(Problem)
Among the entries below, find each line with "Добавить" and show it.

(Data items)
· · · · · · ·
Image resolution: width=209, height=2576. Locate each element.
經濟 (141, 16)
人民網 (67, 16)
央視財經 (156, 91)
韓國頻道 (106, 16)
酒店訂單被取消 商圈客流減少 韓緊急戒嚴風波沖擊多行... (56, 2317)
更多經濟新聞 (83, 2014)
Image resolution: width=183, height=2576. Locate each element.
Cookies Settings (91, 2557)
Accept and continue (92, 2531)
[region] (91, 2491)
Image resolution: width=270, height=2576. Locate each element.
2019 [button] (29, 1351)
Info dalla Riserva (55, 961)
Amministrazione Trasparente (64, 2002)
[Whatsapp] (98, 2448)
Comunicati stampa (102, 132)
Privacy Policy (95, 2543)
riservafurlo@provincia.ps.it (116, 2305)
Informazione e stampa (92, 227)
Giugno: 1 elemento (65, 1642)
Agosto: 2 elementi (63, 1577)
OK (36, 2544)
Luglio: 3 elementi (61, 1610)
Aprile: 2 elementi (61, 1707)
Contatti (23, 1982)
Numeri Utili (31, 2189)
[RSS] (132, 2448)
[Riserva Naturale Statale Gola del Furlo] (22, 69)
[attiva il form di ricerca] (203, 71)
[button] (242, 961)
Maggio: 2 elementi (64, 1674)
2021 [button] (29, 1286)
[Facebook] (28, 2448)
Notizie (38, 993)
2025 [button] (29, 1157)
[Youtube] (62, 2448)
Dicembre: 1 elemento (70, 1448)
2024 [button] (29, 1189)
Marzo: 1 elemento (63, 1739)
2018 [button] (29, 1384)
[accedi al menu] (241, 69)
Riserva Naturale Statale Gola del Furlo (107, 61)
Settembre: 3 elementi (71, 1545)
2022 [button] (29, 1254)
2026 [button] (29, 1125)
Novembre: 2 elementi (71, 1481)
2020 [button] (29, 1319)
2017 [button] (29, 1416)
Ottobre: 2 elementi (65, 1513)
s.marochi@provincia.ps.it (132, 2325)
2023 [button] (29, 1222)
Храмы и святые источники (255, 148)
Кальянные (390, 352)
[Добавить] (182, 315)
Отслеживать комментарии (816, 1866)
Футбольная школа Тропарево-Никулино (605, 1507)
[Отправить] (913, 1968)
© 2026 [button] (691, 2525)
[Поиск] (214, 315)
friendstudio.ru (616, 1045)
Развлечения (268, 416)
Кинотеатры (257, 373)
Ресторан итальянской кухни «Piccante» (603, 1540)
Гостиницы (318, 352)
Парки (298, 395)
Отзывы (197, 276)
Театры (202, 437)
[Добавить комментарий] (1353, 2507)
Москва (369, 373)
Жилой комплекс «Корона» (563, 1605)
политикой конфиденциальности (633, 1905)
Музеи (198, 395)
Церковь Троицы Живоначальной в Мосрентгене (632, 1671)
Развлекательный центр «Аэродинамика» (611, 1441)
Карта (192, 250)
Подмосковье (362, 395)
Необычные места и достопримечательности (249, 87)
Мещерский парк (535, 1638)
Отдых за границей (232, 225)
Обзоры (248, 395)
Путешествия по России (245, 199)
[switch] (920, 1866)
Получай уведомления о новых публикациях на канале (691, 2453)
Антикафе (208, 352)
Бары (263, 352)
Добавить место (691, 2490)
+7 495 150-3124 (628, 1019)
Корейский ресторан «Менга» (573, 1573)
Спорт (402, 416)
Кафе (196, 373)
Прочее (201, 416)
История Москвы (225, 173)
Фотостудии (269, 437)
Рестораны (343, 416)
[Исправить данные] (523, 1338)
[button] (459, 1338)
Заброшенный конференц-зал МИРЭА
· · · · · · ·
(Reply)
[Добавить] (182, 315)
[Добавить комментарий] (1353, 2507)
Добавить место (691, 2490)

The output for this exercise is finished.